独立行政法人 労働者健康安全機構 石川産業保健総合支援センター ishikawa

産業保健Q&A

産業医学

Q6
先生の講習会を聞いた時に「安全衛生委員会では、労働安全衛生の仕事をしてはいけない」とおっしゃっていました。実は、当社では毎月1回、各職場から安全衛生委員を集めて安全衛生委員会を開催し、労働安全衛生の年間計画に基づく実施事項の具体的な実施方法を検討して、それぞれの委員に職場での安全衛生活動の中心となって頑張ってもらっているのですが、それでは問題があるのでしょうか?
A6

 結果的には、「問題がある」とお答えします。
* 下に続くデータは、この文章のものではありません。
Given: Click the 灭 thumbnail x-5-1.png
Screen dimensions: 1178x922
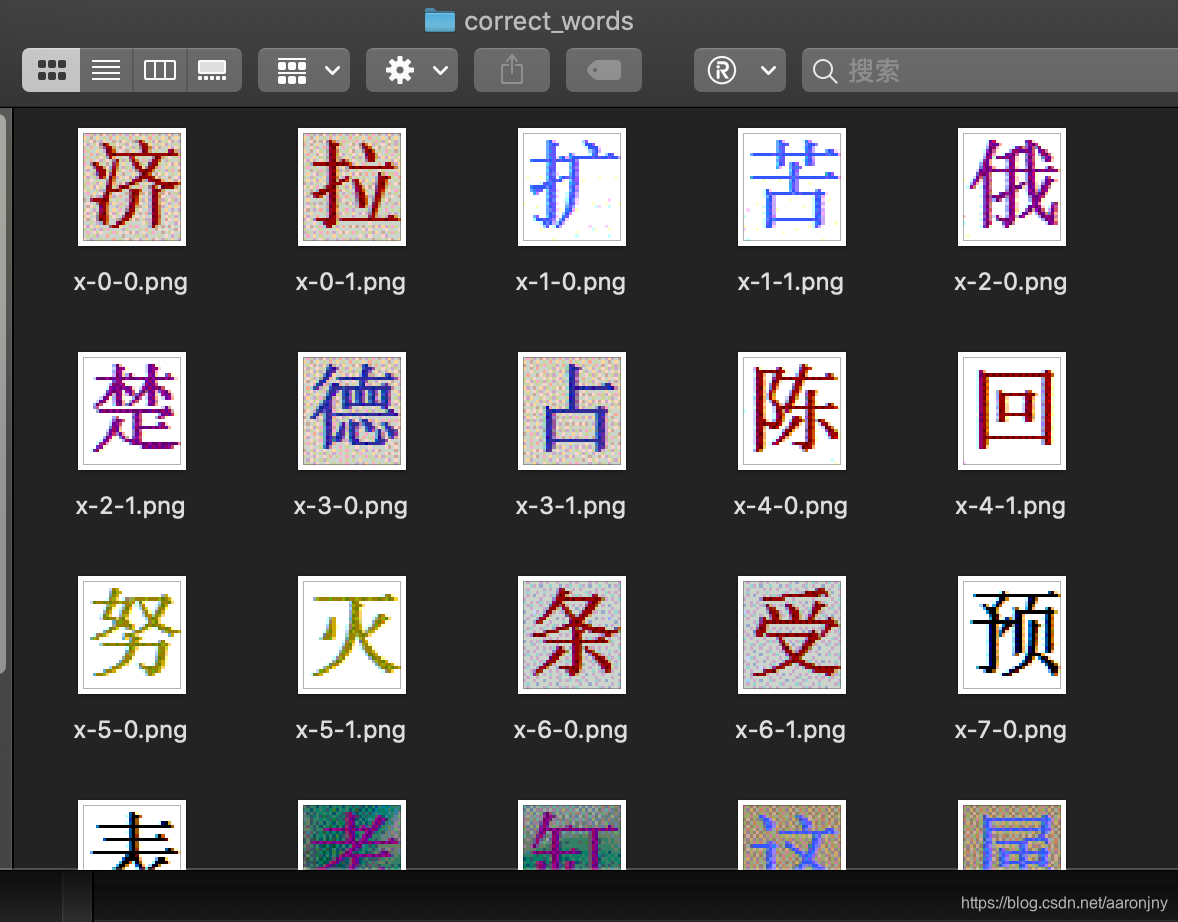Looking at the screenshot, I should [351, 635].
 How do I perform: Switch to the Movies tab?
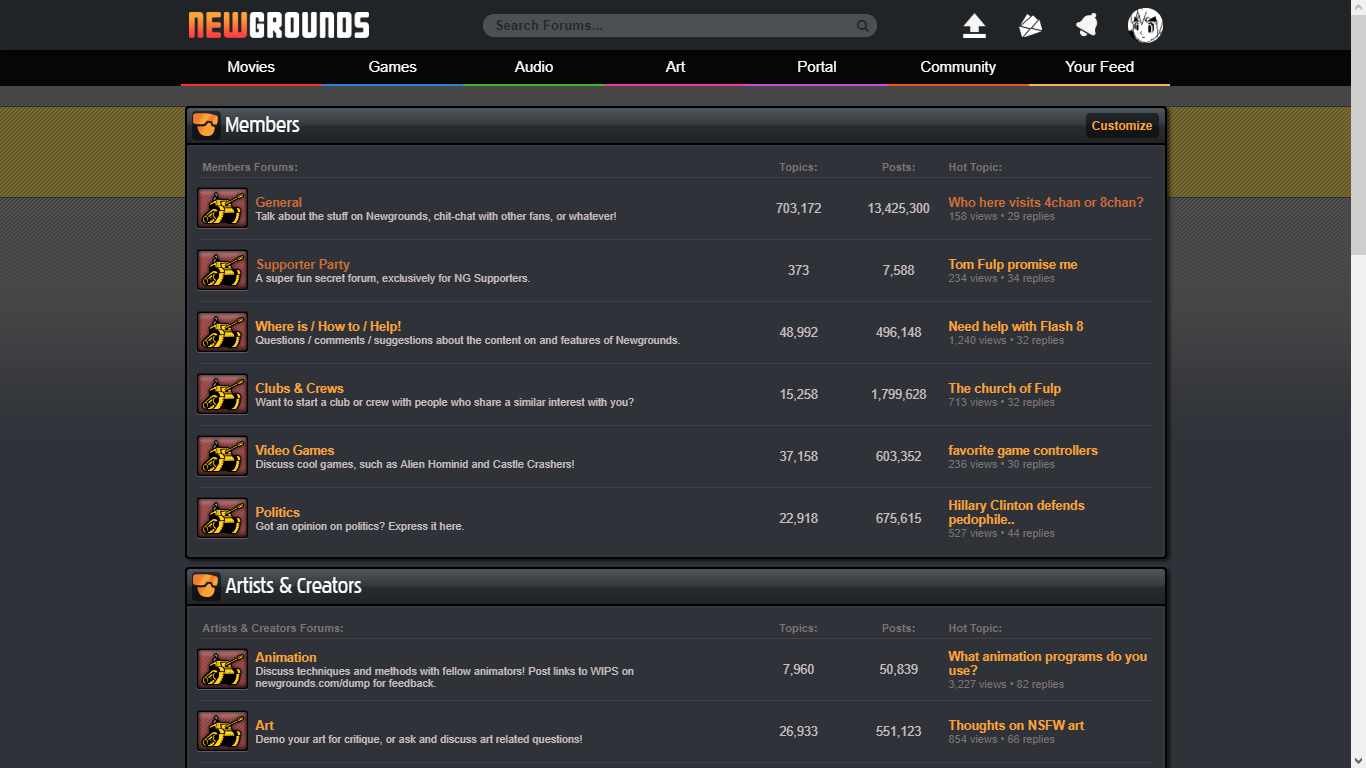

おそらく、日本の安全衛生活動の誤解の多い部分のひとつではないかと思います。まず、安全衛生委員会に関する法の条文を読んで下さい。おそらく、多くの労働安全衛生担当者が間違えるのは、法律を読んでいないことが原因ではないかと思われます。法を読めばご理解いただけると思いますが、労働安全衛生法には安全衛生委員会で労働安全衛生の業務を行えとは書いていません。書いてあるのは、「調査審議させ、事業者に対し意見を述べさせる」とあるように、あくまでも調査審議する「諮問機関」なのです。それを理解せずに会社で社員を集めると、どうしても雰囲気としては「各職場のリーダーとなって、労働安全衛生活動を推進する・・・」となってしまうわけです。しっかり法の趣旨を理解して下さい。
 従って、安全衛生委員会では何も決定はいたしません。あくまでも意見を出し合って「審議する」のです。その審議内容を議事録にまとめて、審議結果を残しておくのですが、普通は法律に書いていなくても事業者は内容を読んで理解しますし、労働者に審議内容を知らせないって事もある種の人権問題と言えないことはないでしょう。
 委員の半分は労働者の利益を代表する者ですから、この人達が意見を言いやすい環境を作ってあげることが大切です。一般的には、労働者は、会社に対して「あそこをもっとこうして下さい」って言い難いですよね。会社は、労働者側委員にその言い難いことを言って頂くことをお願いしているわけですから、それなりの配慮が必要です。また、労働者側委員も、積極的に改善提案を出すなどの建設的な態度で参加することが良い安全衛生委員会を作る重要なポイントとなります。
 そんなことも考慮しながら、安全衛生委員会はなるべく小さな規模で開催することが成功するためのポイントではないかと思います。
 質問者の会社で行われている会議は、安全衛生委員会ではなく、安全衛生推進会議とでもいう仕事の進め方を話し合うための「会議」です。「労使が集まって、安全衛生について審議する」ための委員会ではなさそうですね。普通は、そうなっているケースが多いのも事実であると思われるのですが、別に安全衛生委員会を組織することをおすすめします。